Contact Lens Records
The following details the areas which should be addressed when making records of patients’ appointments:
1. General information
• Date fitting commenced
• Name
• Address
• Telephone numbers
• Date of birth
• Referring optometrist/OMP
• Details of most recent prescription including prescriber, date of rx, recall date and VA’s if available
• Spectacles presently worn and VAs
• Any initial contraindications to CL fitting
• Patient’s reason for wanting contact lenses
• Occupation, working environment and time spent on VDU
• Sports, hobbies and pastimes
• Allergies/Hay fever (Seasonal allergic conjunctivitis)
• General health, personal and family ocular health
• Personal and family general health and specific pathologies
• Medications
• Smoker
• Driving
• General practitioner and name of surgery
• Contact lens history
2. Detailed examination of the anterior eye
A named grading scale and diagrammatic recording should be used. Should include space for assessments of:
• General adnexa of eye
• Each layer of the cornea and limbus
• Conjunctiva
• Lids, lid margins, lid tensions and lid position (upper and lower)
• Tear assessments – quality and quantity
• Other relevant data (e.g. ocular dominance, horizontal visible iris diameter, pupil diameter [varied illumination], vertical palpebral aperture)
• Lot numbers and expiry date of any drugs or diagnostic agent used during the examination should be recorded
3. Keratometric information
Type of instrument, values measured and mire quality; dioptric values, radii and axes/meridians. Topographical information if available.
4. Lens options discussed with the patient
Should be recorded. For example, wearing schedules (hours per day, days per week), lens materials, modality and risk factors, reasons for your recommendations.
5. Contraindications found in the examination.
6. Trial lenses used
With full details of fit assessment (centration, positions, movement on blink, push-up), over refraction including duochrome or +1D, and binocular balance and monocular and binocular visual acuities including DV, NV and intermediate if appropriate.
7. Details of lenses to be ordered and clear indication of whether a collection appointment is required.
8. Next scheduled appointment.
If task delegated, then the name of the staff member undertaking the I&R appointment should be recorded and the name of the registrant providing supervision.
1. Instruction given to the patient
Lens handling and ability to insert, removal, re-centration, case hygiene, personal hygiene, care system (including rub and rinse instructions) and wearing schedule. Disposal of used lenses and recycling of packaging where available. Advice should be given (and noted) with regard to avoidance of water/swimming/sauna/hot tub etc.
An assessment of the patient’s ability to handle their lenses should be recorded.
2. The recommended care system named and “rub and rinse” emphasised where appropriate.
3. Assessment of lens fit and visual acuities if required – ie if patient is collecting a different RX to the one used at the trial and the practitioner wishes to perform a VA check before the patient leaves the practice.

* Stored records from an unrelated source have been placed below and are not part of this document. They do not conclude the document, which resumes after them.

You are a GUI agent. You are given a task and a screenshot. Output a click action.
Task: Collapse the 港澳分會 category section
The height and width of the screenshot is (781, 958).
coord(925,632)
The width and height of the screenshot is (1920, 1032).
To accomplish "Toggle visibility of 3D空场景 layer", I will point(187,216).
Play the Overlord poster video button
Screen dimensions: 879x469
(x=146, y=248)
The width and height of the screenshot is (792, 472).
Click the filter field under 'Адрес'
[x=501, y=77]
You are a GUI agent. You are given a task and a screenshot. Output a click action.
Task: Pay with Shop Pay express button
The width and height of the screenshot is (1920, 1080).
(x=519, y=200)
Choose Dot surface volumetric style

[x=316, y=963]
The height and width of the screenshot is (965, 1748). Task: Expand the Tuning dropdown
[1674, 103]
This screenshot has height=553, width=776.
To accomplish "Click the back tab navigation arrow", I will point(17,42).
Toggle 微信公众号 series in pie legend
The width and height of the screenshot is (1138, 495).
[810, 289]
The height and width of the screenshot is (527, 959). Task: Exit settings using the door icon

4. Date and time of next aftercare appointment and indication of future appointments.
5. Patient acknowledgement form – this should include instructions on wear and care, what to do in an emergency, contact details of the practice. This acknowledgement form is part of the patient record and therefore must be signed by the patient and practitioner or delegated team member.
1. General information
• Date and time of appointment
• History and symptoms since last visit
• Wearing pattern
• Patient’s impressions of vision and comfort. Care system – compliance and handling including rub and rinse element if appropriate.
2. Over refraction
• Visual acuities with lenses including DV & NV (monocularly and binocularly if appropriate).
• Objective assessment where appropriate (retinoscopy/autorefractor). Subjective assessment and acuities.
• Confirmation tests (duochrome, + 1.00 blur, pinhole. Binocular balance) where appropriate.
3. Examination of lenses on the eyes – including:
• Centration, positions, movement on blink, push-up.
• Lot numbers and expiry date of any drugs used during the examination should be recorded.
• Assessment of lens condition.
4. Other examinations the practitioner considers appropriate
e.g. Pre-lens tear break-up time, keratometry.
5. Detailed examination of the anterior eye.
• Should include space for assessments of each layer of the cornea and limbus
• Conjunctiva.
• Lid eversion with patient permission.
• Lids and lid margins.
• Tears.
• Where possible a named grading scale and diagrammatic recording should be used.
6. Conclusions/advice/actions
Space should be available for practitioners to record, for instance, changes in wearing pattern, refit, replacement, discontinue lens wear (temporary or permanent), change in care system, adjustments to power or fit, etc. This should include the rationale for changes including patient requests to meet any specific challenges, circumstances and requirements. Also included under this heading would be advice on time of next contact lens aftercare check and/or full eye examination.
7. Contact lens specification
The issuing of the contact lens specification and its expiry date should be noted – and it is advisable that a copy be made of the document issued and kept in the patient’s records.